Exercise aim
Whenever the word "list" appears in a line of the data below, copy that line.

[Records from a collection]
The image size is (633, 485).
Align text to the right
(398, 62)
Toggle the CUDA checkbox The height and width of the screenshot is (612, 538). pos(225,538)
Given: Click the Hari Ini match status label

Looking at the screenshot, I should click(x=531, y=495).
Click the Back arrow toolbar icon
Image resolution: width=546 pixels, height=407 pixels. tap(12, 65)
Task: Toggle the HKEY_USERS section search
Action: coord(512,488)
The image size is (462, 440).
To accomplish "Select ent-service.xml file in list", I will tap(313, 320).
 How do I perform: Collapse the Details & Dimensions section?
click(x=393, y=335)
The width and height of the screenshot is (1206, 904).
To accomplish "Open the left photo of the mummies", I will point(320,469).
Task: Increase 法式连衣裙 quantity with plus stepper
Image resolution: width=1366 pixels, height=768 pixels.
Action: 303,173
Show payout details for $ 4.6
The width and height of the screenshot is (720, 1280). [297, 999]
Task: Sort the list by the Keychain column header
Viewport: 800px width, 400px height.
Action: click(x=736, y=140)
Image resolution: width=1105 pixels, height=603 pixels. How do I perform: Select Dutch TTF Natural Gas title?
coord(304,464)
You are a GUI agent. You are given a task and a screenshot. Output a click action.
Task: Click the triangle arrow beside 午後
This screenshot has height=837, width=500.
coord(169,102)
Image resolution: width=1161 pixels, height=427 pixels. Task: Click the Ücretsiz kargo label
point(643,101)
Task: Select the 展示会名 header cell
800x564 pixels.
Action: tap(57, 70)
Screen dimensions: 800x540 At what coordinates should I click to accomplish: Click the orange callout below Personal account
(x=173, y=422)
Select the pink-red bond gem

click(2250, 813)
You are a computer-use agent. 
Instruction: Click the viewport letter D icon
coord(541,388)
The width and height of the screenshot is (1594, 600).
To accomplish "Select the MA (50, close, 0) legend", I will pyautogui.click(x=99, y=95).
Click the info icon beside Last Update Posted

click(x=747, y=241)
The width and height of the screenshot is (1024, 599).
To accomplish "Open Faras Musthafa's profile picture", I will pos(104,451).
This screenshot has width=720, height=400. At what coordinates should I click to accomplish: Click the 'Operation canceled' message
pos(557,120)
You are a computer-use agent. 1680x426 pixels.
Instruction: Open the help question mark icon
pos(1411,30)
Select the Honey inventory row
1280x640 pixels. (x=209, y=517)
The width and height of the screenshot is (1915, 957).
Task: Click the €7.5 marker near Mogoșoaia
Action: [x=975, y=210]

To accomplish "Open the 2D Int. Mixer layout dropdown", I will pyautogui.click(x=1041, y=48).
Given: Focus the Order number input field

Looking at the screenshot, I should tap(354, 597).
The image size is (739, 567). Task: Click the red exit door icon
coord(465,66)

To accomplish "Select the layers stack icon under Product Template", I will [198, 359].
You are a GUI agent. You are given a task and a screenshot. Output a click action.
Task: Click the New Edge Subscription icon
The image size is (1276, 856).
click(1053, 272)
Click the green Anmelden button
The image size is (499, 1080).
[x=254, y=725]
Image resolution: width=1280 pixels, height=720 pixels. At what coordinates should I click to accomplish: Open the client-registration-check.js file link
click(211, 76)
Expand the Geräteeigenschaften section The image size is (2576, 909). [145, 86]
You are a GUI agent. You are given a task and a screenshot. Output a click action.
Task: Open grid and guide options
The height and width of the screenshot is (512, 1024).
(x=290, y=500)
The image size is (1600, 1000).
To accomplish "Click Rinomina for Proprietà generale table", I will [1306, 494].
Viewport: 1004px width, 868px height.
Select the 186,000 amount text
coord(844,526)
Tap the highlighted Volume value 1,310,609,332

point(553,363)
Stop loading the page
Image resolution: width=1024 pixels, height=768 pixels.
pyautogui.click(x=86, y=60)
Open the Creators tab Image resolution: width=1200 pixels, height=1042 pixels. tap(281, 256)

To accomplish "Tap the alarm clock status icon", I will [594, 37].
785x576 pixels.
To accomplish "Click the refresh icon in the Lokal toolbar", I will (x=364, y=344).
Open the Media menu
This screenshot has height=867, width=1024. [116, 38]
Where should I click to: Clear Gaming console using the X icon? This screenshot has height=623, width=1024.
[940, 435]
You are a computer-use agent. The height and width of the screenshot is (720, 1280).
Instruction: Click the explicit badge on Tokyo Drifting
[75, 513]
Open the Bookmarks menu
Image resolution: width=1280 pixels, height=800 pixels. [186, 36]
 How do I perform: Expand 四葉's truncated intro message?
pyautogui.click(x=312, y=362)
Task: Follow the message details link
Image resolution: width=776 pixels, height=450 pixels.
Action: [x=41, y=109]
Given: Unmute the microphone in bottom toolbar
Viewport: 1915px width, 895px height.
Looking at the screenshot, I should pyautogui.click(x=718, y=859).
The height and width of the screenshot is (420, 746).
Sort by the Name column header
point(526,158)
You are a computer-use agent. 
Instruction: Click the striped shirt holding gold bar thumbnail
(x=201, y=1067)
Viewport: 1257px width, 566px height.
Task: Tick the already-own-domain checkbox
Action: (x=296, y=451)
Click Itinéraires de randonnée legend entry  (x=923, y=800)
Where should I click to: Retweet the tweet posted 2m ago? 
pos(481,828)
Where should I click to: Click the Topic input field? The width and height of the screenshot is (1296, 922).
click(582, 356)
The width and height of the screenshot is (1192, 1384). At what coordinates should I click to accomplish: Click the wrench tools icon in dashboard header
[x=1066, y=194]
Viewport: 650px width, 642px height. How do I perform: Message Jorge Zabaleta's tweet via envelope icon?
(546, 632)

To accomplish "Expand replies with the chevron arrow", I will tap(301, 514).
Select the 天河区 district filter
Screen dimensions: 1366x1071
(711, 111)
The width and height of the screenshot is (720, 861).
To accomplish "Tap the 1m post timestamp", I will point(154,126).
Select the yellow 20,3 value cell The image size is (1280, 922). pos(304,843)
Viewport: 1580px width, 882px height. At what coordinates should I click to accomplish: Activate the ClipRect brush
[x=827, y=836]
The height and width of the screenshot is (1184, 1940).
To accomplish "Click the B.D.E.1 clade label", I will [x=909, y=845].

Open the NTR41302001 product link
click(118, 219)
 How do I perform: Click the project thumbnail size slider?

Answer for this exercise
To accomplish "Select ent-service.xml file in list", I will tap(313, 320).
Task: Sort the list by the Keychain column header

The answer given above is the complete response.